**What is needed**
Rewrite the items below, changing every "dropdown" to "drop-down" and leaving everything else unchanged.

**Dataset content**

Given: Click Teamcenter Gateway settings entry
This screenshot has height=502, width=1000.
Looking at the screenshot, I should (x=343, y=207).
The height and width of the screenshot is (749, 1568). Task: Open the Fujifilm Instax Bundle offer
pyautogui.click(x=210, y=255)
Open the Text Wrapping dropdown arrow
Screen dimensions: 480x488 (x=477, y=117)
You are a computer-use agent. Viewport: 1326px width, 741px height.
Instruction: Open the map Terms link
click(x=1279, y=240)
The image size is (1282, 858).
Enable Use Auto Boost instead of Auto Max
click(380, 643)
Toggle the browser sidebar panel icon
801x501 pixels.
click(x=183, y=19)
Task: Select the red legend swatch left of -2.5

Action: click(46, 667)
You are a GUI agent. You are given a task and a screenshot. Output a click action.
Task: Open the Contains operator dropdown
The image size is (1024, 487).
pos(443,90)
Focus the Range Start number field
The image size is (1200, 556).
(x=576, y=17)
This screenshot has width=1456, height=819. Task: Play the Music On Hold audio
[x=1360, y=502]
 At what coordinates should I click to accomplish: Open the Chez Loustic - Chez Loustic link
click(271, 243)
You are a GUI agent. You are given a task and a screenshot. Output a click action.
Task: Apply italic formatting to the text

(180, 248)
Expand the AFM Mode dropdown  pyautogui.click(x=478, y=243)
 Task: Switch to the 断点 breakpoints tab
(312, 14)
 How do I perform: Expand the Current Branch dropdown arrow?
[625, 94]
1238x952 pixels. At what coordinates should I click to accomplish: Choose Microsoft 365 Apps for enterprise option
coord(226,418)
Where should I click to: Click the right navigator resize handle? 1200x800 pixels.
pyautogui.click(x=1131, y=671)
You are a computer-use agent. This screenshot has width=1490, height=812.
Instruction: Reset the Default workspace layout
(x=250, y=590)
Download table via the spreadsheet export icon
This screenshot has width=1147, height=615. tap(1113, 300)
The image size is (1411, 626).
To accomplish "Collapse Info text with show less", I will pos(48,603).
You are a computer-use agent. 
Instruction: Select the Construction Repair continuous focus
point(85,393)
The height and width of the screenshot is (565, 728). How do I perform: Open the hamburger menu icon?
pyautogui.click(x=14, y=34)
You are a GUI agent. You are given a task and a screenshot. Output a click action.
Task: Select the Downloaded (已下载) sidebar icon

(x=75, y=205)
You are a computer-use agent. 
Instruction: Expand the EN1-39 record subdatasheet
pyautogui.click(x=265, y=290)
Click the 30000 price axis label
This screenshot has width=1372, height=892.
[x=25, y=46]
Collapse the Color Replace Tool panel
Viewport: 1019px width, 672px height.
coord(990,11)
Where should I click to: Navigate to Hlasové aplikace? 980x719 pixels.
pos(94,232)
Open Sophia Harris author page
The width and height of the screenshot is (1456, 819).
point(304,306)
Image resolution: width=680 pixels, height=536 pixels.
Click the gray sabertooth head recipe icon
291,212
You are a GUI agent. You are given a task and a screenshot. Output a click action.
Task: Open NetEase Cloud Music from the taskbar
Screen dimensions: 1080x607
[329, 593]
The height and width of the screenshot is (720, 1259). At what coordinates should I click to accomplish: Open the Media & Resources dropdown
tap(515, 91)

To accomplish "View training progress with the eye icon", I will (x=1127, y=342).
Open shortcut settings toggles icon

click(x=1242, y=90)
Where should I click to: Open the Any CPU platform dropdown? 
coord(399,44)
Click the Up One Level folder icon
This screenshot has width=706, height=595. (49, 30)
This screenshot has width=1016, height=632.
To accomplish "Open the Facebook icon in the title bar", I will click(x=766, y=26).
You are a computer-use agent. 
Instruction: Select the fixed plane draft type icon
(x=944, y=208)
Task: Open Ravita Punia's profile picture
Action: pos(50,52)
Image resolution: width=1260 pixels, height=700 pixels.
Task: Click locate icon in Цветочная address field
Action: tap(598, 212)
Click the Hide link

**Right answer**
Given: Click Teamcenter Gateway settings entry
This screenshot has height=502, width=1000.
Looking at the screenshot, I should (x=343, y=207).
The height and width of the screenshot is (749, 1568). Task: Open the Fujifilm Instax Bundle offer
pyautogui.click(x=210, y=255)
Open the Text Wrapping drop-down arrow
Screen dimensions: 480x488 (x=477, y=117)
You are a computer-use agent. Viewport: 1326px width, 741px height.
Instruction: Open the map Terms link
click(x=1279, y=240)
The image size is (1282, 858).
Enable Use Auto Boost instead of Auto Max
click(380, 643)
Toggle the browser sidebar panel icon
801x501 pixels.
click(x=183, y=19)
Task: Select the red legend swatch left of -2.5

Action: click(46, 667)
You are a GUI agent. You are given a task and a screenshot. Output a click action.
Task: Open the Contains operator drop-down
The image size is (1024, 487).
pos(443,90)
Focus the Range Start number field
The image size is (1200, 556).
(x=576, y=17)
This screenshot has width=1456, height=819. Task: Play the Music On Hold audio
[x=1360, y=502]
 At what coordinates should I click to accomplish: Open the Chez Loustic - Chez Loustic link
click(271, 243)
You are a GUI agent. You are given a task and a screenshot. Output a click action.
Task: Apply italic formatting to the text

(180, 248)
Expand the AFM Mode drop-down  pyautogui.click(x=478, y=243)
 Task: Switch to the 断点 breakpoints tab
(312, 14)
 How do I perform: Expand the Current Branch drop-down arrow?
[625, 94]
1238x952 pixels. At what coordinates should I click to accomplish: Choose Microsoft 365 Apps for enterprise option
coord(226,418)
Where should I click to: Click the right navigator resize handle? 1200x800 pixels.
pyautogui.click(x=1131, y=671)
You are a computer-use agent. This screenshot has width=1490, height=812.
Instruction: Reset the Default workspace layout
(x=250, y=590)
Download table via the spreadsheet export icon
This screenshot has width=1147, height=615. tap(1113, 300)
The image size is (1411, 626).
To accomplish "Collapse Info text with show less", I will pos(48,603).
You are a computer-use agent. 
Instruction: Select the Construction Repair continuous focus
point(85,393)
The height and width of the screenshot is (565, 728). How do I perform: Open the hamburger menu icon?
pyautogui.click(x=14, y=34)
You are a GUI agent. You are given a task and a screenshot. Output a click action.
Task: Select the Downloaded (已下载) sidebar icon

(x=75, y=205)
You are a computer-use agent. 
Instruction: Expand the EN1-39 record subdatasheet
pyautogui.click(x=265, y=290)
Click the 30000 price axis label
This screenshot has width=1372, height=892.
[x=25, y=46]
Collapse the Color Replace Tool panel
Viewport: 1019px width, 672px height.
coord(990,11)
Where should I click to: Navigate to Hlasové aplikace? 980x719 pixels.
pos(94,232)
Open Sophia Harris author page
The width and height of the screenshot is (1456, 819).
point(304,306)
Image resolution: width=680 pixels, height=536 pixels.
Click the gray sabertooth head recipe icon
291,212
You are a GUI agent. You are given a task and a screenshot. Output a click action.
Task: Open NetEase Cloud Music from the taskbar
Screen dimensions: 1080x607
[329, 593]
The height and width of the screenshot is (720, 1259). At what coordinates should I click to accomplish: Open the Media & Resources drop-down
tap(515, 91)

To accomplish "View training progress with the eye icon", I will (x=1127, y=342).
Open shortcut settings toggles icon

click(x=1242, y=90)
Where should I click to: Open the Any CPU platform drop-down? 
coord(399,44)
Click the Up One Level folder icon
This screenshot has width=706, height=595. (49, 30)
This screenshot has width=1016, height=632.
To accomplish "Open the Facebook icon in the title bar", I will click(x=766, y=26).
You are a computer-use agent. 
Instruction: Select the fixed plane draft type icon
(x=944, y=208)
Task: Open Ravita Punia's profile picture
Action: pos(50,52)
Image resolution: width=1260 pixels, height=700 pixels.
Task: Click locate icon in Цветочная address field
Action: tap(598, 212)
Click the Hide link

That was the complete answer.